CM Self-Service- Delay in launching the Cloud Apps and processing custom actions

Incident Report for Flexera System Status Dashboard

Postmortem

Description: Cloud Management Platform (Self-Service – Shard 4) - Delay in launching the Cloud Apps and processing custom actions

Timeframe: March 18th, 2024, 2:30 PM to March 19th, 2024, 2:34 PM PDT

Incident Summary

On Monday, March 18th, 2024, at 2:30 PM PDT, our monitoring system alerted us to the degradation of services, potentially disrupting the Cloud Management Platform (CMP) and customers hosted on the CMP Self-Service - Shard 4. This degradation may have impacted customers' ability to launch Cloud Apps and process custom actions in the NAM region.

Investigation revealed that workflow service calls were hitting rate limits, causing multiple retries and resulting in unresponsive services. To address this, the team redeployed all workflow services, temporarily restoring functionality.

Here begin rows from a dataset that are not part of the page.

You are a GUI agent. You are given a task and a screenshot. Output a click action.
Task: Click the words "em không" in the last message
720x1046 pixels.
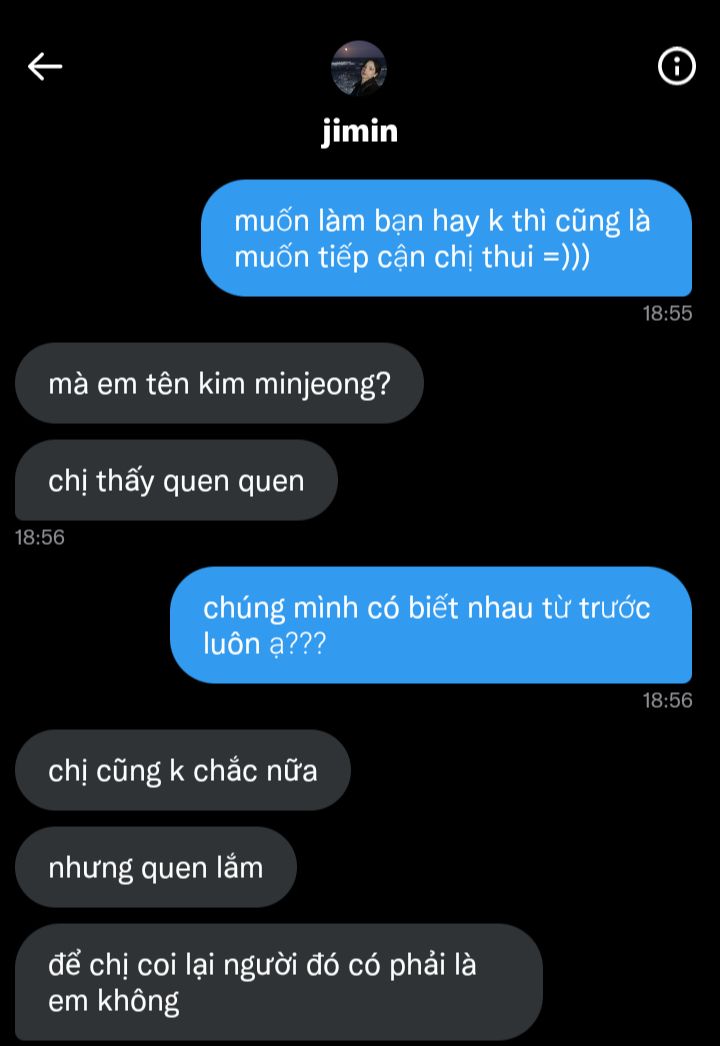[113, 1001]
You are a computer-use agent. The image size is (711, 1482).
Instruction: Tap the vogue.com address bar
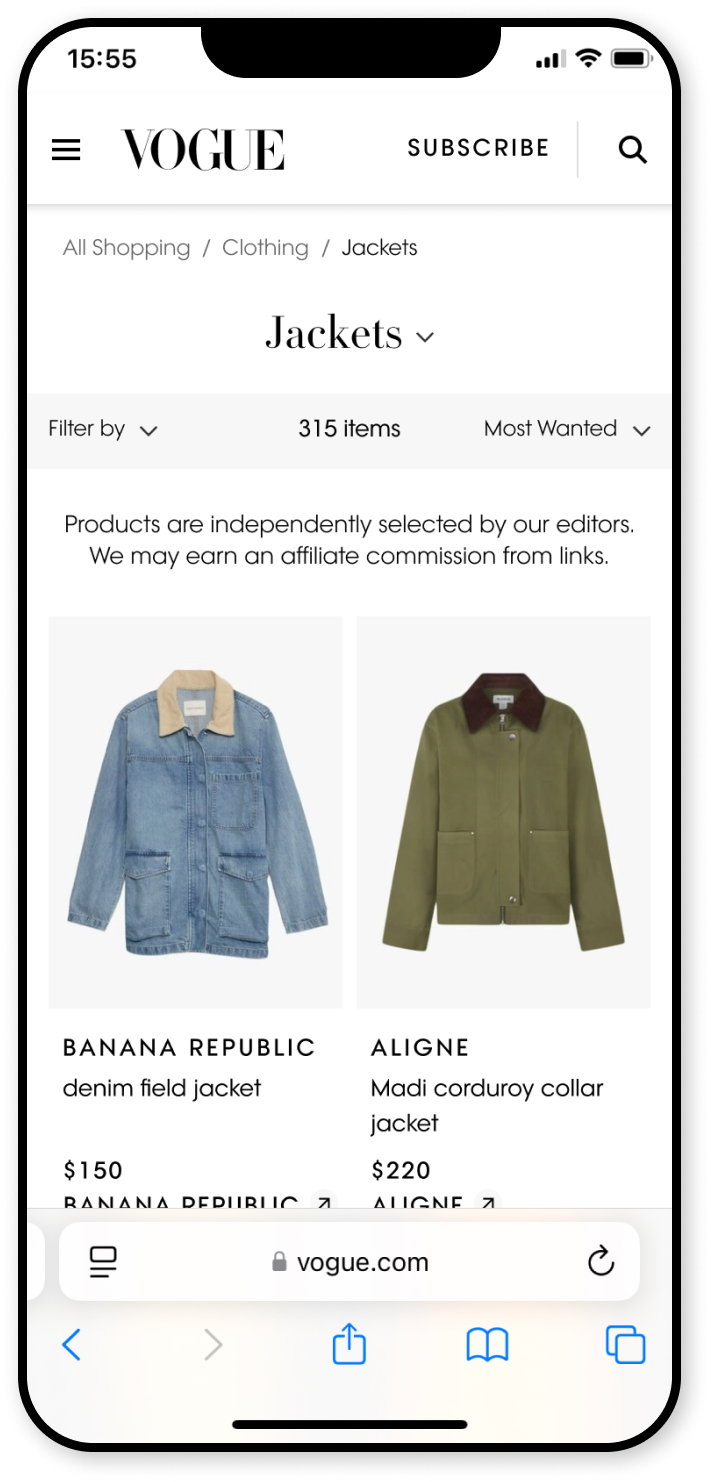pyautogui.click(x=352, y=1262)
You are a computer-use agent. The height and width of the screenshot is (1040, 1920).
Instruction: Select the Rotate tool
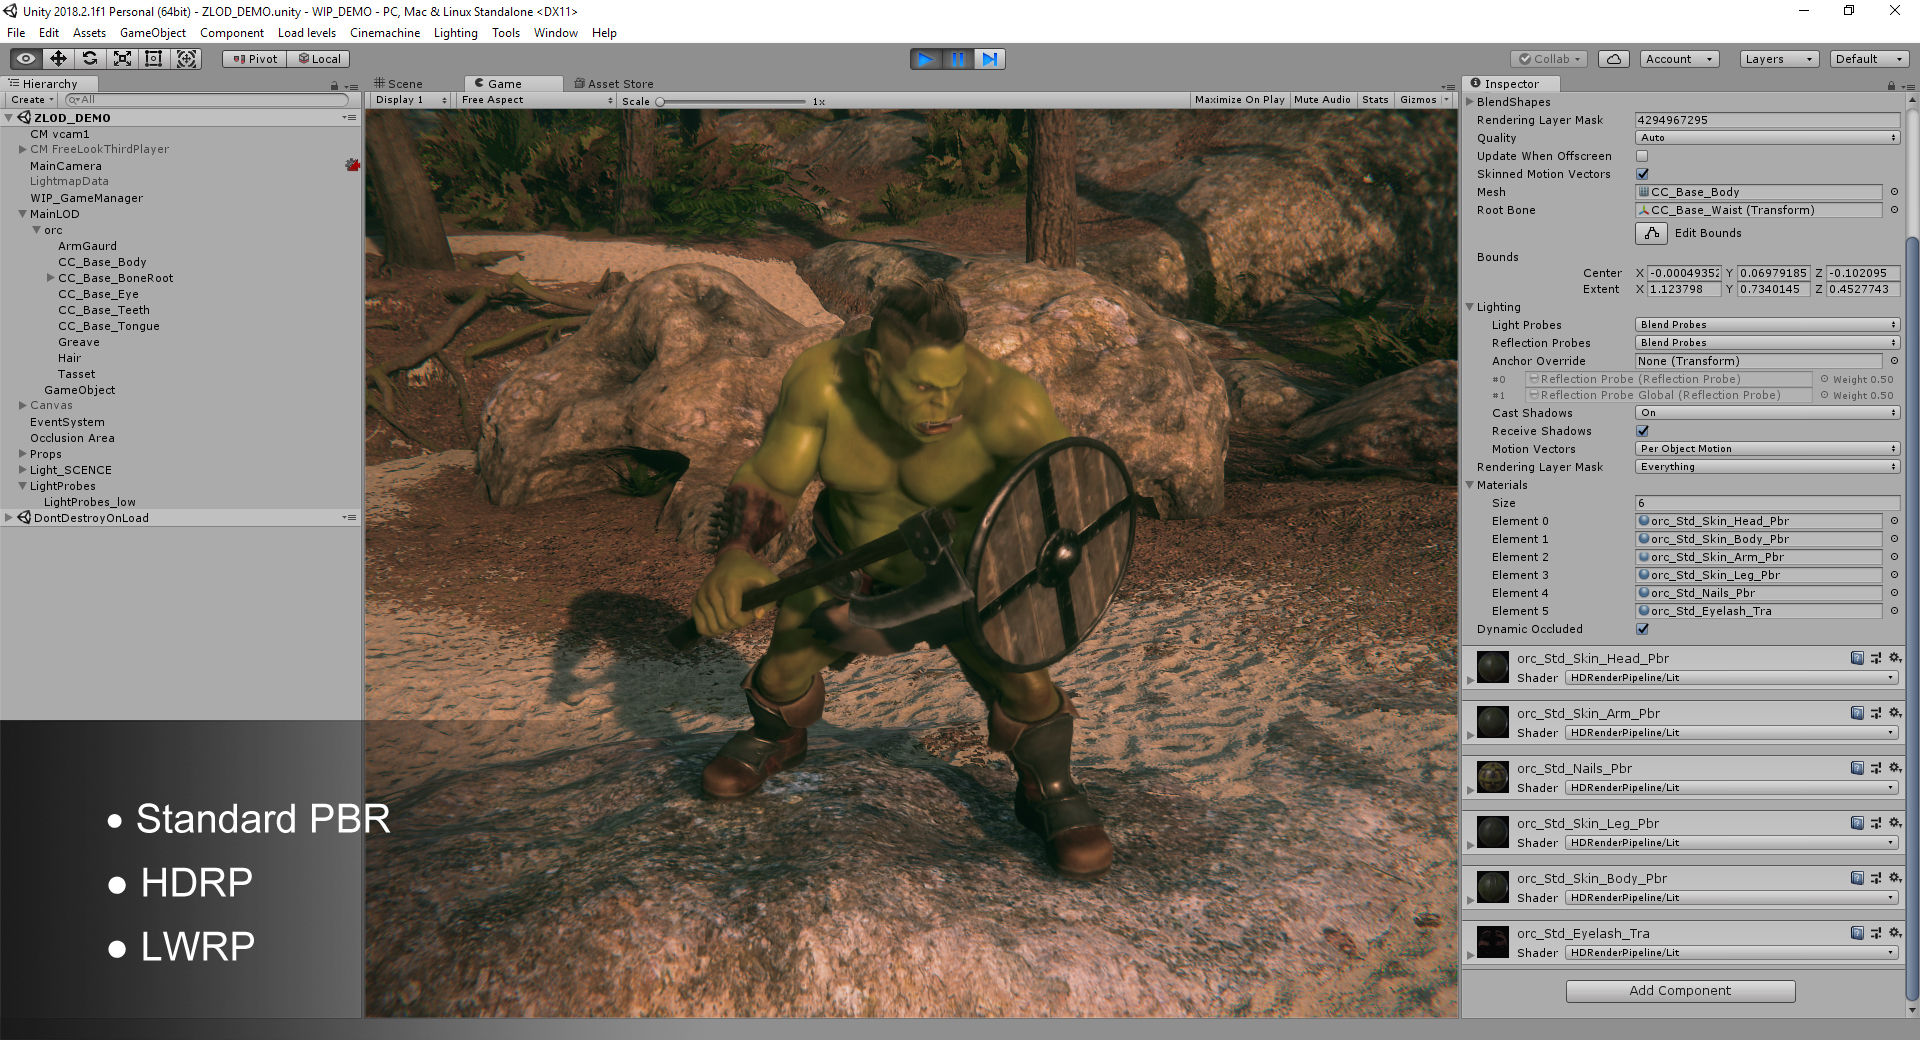click(90, 59)
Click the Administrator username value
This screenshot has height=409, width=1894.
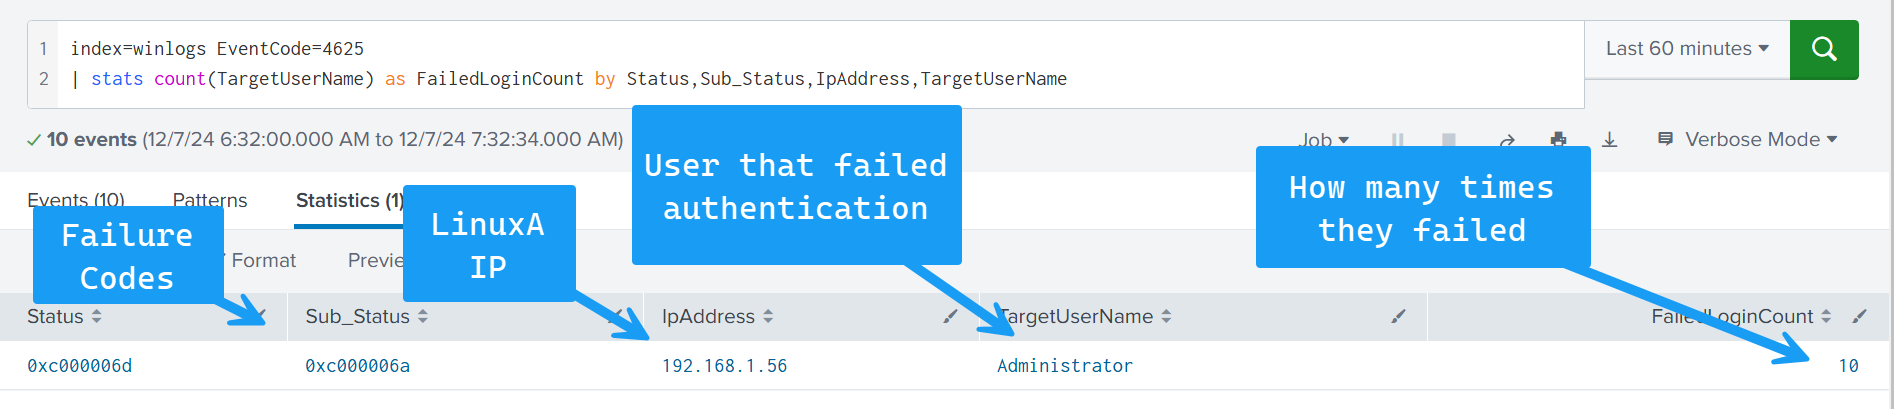1064,366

However, due to the high backlog of requests queued up on the service, along with new requests, services became unresponsive again, triggering another alert around 5:15 PM PDT. Simultaneously, customers reported issues with the CMP platform around 5:45 PM PDT.

The influx of requests to the service from our systems, stemming from the backlog queue and customer maintenance activities, overwhelmed the system. Despite redeploying the services, the issue persisted. To aid with the investigation, our subject matter experts were further engaged. After extensive debugging and analyzing various solutions, the team adjusted instance types and reduced the overall capacity of affected services around 11:00 PM PDT, which restored service functionality and allowed the backlog queue to be processed gradually.

Our customers were subsequently informed of the implemented changes and the potential for slowness during cloud application launches and custom action executions due to the backlog queue.

To expedite backlog queue processing, we reached out to the service provider to increase the limit on certain APIs, which, despite previous challenges, was acknowledged this time, with an ETA of the following day, Tuesday, March 19th, for the changes to take effect.

Meanwhile, one our customers commenced their maintenance activity on a subset of planned environments around 6:00 AM PDT on Tuesday. Although successful, it potentially took longer than usual.

At 7:00 AM PDT, our service provider initiated the request for the limit increase. Upon its implementation, the efficacy of the adjustment became evident as it facilitated the processing of more backlog requests. Subsequently, stalled processes were promptly addressed, and services were promptly scaled back up. As a result, no rate limit errors were observed, ensuring smoother operations.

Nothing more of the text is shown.